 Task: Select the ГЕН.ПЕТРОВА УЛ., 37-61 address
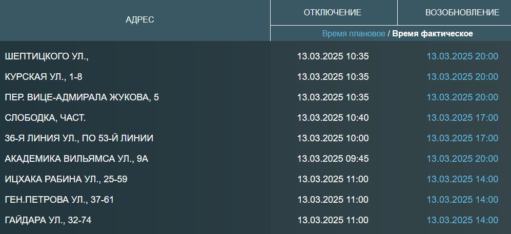(59, 200)
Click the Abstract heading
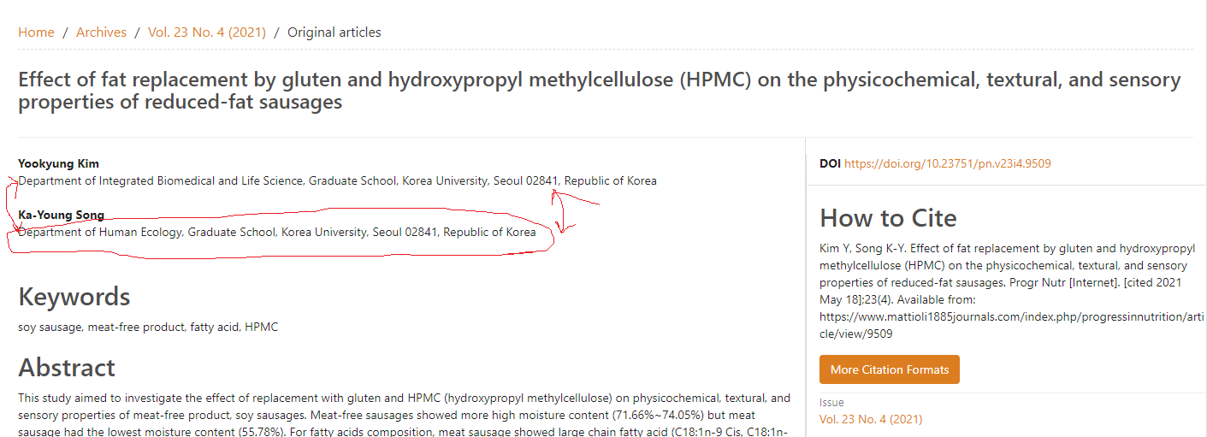The width and height of the screenshot is (1207, 437). click(x=67, y=368)
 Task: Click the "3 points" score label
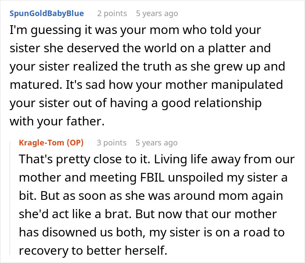(x=112, y=143)
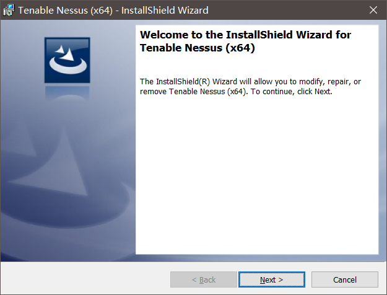Click the blue InstallShield logo
387x295 pixels.
point(67,60)
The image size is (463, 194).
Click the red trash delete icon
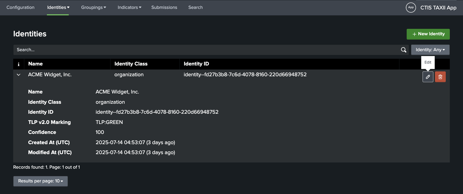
::::
Problem description:
Copy the entries exactly. Leave out the images.

Answer:
 Task: Select the ГЕН.ПЕТРОВА УЛ., 37-61 address
(59, 200)
Click the Abstract heading
The width and height of the screenshot is (1207, 437). click(x=67, y=368)
 Task: Click the "3 points" score label
(x=112, y=143)
Click the blue InstallShield logo
387x295 pixels.
point(67,60)
The image size is (463, 194).
Click the red trash delete icon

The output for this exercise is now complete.